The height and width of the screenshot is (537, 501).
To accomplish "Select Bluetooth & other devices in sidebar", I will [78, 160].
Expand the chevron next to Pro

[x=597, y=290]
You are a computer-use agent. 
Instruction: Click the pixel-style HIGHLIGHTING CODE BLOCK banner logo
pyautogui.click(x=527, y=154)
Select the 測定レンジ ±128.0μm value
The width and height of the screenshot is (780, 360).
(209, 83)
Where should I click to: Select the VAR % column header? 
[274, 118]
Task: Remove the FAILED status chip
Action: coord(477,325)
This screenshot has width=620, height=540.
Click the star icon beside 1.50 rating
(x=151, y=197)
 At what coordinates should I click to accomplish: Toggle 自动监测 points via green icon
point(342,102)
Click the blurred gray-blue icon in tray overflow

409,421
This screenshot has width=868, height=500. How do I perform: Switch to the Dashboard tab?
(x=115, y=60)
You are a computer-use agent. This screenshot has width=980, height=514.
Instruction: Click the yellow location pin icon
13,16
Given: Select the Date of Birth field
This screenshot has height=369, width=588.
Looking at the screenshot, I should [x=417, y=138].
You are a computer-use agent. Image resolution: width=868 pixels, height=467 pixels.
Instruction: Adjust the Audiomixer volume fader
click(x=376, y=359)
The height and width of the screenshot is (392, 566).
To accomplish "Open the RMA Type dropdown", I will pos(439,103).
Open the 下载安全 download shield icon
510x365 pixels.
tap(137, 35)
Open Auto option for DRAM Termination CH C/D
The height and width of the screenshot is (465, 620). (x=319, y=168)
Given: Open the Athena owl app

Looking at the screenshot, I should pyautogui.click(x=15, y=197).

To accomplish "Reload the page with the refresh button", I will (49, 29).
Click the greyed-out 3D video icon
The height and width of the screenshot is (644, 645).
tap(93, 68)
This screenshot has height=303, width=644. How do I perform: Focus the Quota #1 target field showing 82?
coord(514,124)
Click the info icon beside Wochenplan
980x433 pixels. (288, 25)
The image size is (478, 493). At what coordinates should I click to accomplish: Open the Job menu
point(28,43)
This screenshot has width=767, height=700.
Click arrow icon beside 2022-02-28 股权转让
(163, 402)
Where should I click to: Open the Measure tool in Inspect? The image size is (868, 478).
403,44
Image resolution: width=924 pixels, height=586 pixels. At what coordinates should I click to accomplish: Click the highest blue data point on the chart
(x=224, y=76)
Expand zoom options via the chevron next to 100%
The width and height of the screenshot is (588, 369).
━━━━
Assignment | Scan the material above for lines holding "agent" and copy each of them.

Solution to the problem |
You are a computer-use agent. 
You are a computer-use agent. This screenshot has width=980, height=514.
You are a computer-use agent. Image resolution: width=868 pixels, height=467 pixels.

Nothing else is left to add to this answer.